O Rio de Janeiro viveu nesta semana a chacina mais letal de sua história, com números que já superam o massacre do Carandiru, de 1992. A operação policial nos complexos da Penha e do Alemão deixou oficialmente 119 mortos, incluindo quatro policiais, mas moradores e entidades de direitos humanos apontam que o total pode ultrapassar 130 vítimas.
A ação, mobilizando 2.500 agentes das polícias Civil e Militar, helicópteros, blindados e tecnologia avançada, tinha como objetivo declarado combater o Comando Vermelho (CV). Foram cumpridos cerca de 100 mandados de prisão, sendo 33 contra criminosos de outros estados, com apreensão de 91 fuzis e 26 pistolas.

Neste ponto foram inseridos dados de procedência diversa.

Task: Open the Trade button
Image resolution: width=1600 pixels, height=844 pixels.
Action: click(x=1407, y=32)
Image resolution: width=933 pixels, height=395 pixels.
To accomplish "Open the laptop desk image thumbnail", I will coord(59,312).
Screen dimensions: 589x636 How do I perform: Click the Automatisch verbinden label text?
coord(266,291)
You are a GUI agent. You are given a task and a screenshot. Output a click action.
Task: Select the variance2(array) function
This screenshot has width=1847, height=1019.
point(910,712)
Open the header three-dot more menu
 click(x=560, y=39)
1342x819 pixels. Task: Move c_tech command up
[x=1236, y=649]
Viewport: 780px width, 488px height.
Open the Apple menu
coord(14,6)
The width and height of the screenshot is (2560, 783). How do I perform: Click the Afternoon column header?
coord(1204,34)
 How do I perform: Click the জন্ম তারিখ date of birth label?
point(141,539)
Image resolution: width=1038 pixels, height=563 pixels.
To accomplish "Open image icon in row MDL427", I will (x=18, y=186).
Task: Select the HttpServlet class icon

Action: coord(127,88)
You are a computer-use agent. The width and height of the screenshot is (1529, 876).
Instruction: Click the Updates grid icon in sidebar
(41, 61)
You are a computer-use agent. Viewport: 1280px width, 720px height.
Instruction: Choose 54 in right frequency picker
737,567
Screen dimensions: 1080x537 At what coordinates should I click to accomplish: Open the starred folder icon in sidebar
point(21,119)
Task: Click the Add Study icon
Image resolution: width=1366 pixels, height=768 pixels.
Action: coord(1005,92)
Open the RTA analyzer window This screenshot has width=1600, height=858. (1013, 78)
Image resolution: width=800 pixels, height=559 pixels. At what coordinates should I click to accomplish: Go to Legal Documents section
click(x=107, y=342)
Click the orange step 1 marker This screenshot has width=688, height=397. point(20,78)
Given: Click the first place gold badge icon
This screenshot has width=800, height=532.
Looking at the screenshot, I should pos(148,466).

Secretários exaltam operação enquanto moradores contabilizam mortos
O secretário da Polícia Civil, Felipe Curi, descreveu a chacina como resultado de planejamento estratégico de um ano, com cerco a criminosos em áreas de mata:
“Optamos em aumentar o risco da nossa tropa e diminuir o risco da população que reside nos complexos. Foi exatamente o que queríamos, o cenário que planejamos.”
O secretário de Segurança Pública, Victor Santos, reconheceu que a letalidade era previsível, mas minimizou as mortes:
“Parte desses criminosos resolveu enfrentar o Estado e atacou nossos policiais. As vítimas são os quatro inocentes que foram baleados e os quatro policiais que morreram.”
O governador Cláudio Castro (PL) tratou a chacina como “sucesso”:
“Não vamos ficar chorando. Tirando a vida dos policiais, o resto foi um sucesso. O Rio de Janeiro sai na frente. Não nos furtaremos a fazer a nossa parte.”
“Muro do Bope” empurrou criminosos para a morte
O coronel Marcelo de Menezes, secretário de Polícia Militar, detalhou a estratégia apelidada de “Muro do Bope”, que cercou traficantes na Serra da Misericórdia e os empurrou para áreas de mata. A operação resultou em 113 presos, incluindo 10 adolescentes, e apreensão de drogas, munições e explosivos.
Moradores retiraram 72 corpos da mata, levados à Praça São Lucas. Entidades de direitos humanos e a Defensoria Pública denunciam execuções sumárias e exigem investigação independente.
IML mobilizado e investigação independente
O IML do Centro suspendeu atendimentos de rotina para focar nas vítimas da chacina. Familiares foram direcionados ao prédio anexo do Detran, enquanto casos não relacionados foram transferidos para o IML de Niterói.
A DPU criticou a escalada da violência policial:
“Ações de segurança pública não podem resultar em execuções sumárias, desaparecimentos ou violações de direitos humanos, sobretudo em comunidades historicamente marcadas por desigualdade e exclusão institucional.”
Comparativo histórico: Carandiru e Penha/Alemão
| Evento | Ano | Local | Mortos | Agentes | Contexto |
|---|---|---|---|---|---|
| Carandiru | 1992 | São Paulo | 111 | 341 | Repressão a rebelião no presídio |
| Penha/Alemão | 2025 | Rio de Janeiro | 119–132 | 2.500 | Chacina em área urbana contra facção |
Apesar do contexto distinto, ambos os episódios revelam letalidade extrema e ausência de controle efetivo sobre o uso da força. A chacina do Rio reforça o debate sobre direito à vida versus discurso de guerra do Estado.
Crítica à gestão de Cláudio Castro
Especialistas apontam que a operação evidencia uma política de confronto militarizada, sem integração com programas sociais. O governo estadual transformou favelas em zonas de guerra, ignorando decisões do STF e CNJ sobre limites legais e proteção de civis.
O pesquisador Ignácio Cano (UERJ) afirmou:
“Essa retórica militariza a polícia, desumaniza moradores e naturaliza a barbárie. É um modelo de segurança pública que mata muito e resolve pouco.”
Ecos da tragédia e impunidade
Mais de 30 anos após o Carandiru, o Rio assiste à repetição do mesmo ciclo de morte e impunidade, agora nas ruas. Enquanto o governo exalta a operação como “vitória sobre o crime”, famílias enterram vítimas e moradores relatam execuções sumárias. A pergunta permanece: até quando o Estado sacrificará vidas em nome de uma segurança pública militarizada?